Monday, June 11, 2007

Solid State Society


Whoa! When did this happen? I was cruising past the SciFi channel tonight and spotted an ad for the anime movie Ghost in the Shell: Solid State Society. Apparently, SciFi now has something called Ani-Monday. I watch SciFi somewhat irregularly (mostly for Battlestar Galactica, Doctor Who and sometimes Enterprise) but I haven't seen anything about this.

Ghost in the Shell: Solid State Society is a stand-alone movie that builds from the series Ghost in the Shell: Stand Alone Complex, which derives from the theatrical film Ghost in the Shell. The original GitS was a serious meditation about the line between man and machine when technology has blurred things to the point where fully cyborged humans are now possible. If a consciousness arises in their future Internet and claims sentience, who is to say it isn't human? The style of the animation and film was very much Blade Runner crossed with a touch of William Gibson's Neuromancer. It's as cyberpunk as cinema gets.

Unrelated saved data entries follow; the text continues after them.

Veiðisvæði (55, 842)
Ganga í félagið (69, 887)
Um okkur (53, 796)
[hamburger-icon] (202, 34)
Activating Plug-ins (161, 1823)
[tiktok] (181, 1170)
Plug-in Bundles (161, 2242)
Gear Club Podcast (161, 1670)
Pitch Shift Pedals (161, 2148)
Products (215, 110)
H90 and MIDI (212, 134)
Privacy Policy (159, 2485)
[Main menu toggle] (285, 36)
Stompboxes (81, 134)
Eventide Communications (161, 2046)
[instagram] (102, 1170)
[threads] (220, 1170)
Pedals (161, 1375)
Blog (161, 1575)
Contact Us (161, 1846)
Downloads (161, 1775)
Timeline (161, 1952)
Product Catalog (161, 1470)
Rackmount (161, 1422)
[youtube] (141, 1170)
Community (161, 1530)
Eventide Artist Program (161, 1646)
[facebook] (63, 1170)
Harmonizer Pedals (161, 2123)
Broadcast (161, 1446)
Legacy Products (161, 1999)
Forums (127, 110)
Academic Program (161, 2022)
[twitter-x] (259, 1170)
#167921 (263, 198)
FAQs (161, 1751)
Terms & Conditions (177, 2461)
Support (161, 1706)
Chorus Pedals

The Stand Alone Complex series shifted in nature to become a kind of police procedural with strong political thriller overtones. The focus is on the work of Section 9, a high-tech SWAT force for high-tech crimes, led by the hero of the film, Major Motoko Kusanagi, a fully cyborged "human." Only her brain remains from her former body.

The series delved deep into this world of the near future, very dystopian and still unequal. People with money or connections can get fully wired into a 'Net that interfaces directly with the optic and auditory systems, a 'Net that is to today's Internet as ours is to a telegraph system.

Political intrigues and strange new crimes are the subject of the show, and it's pretty darn good. It's not at all for kids -- Adult Swim was showing it after midnight. Blood and gruesome, sudden death were common, but the exploration of the political and power structures of this strange new world would bore the pants off most kids.

And now I get to watch the last of the series: Solid State Society! Thank you SciFi!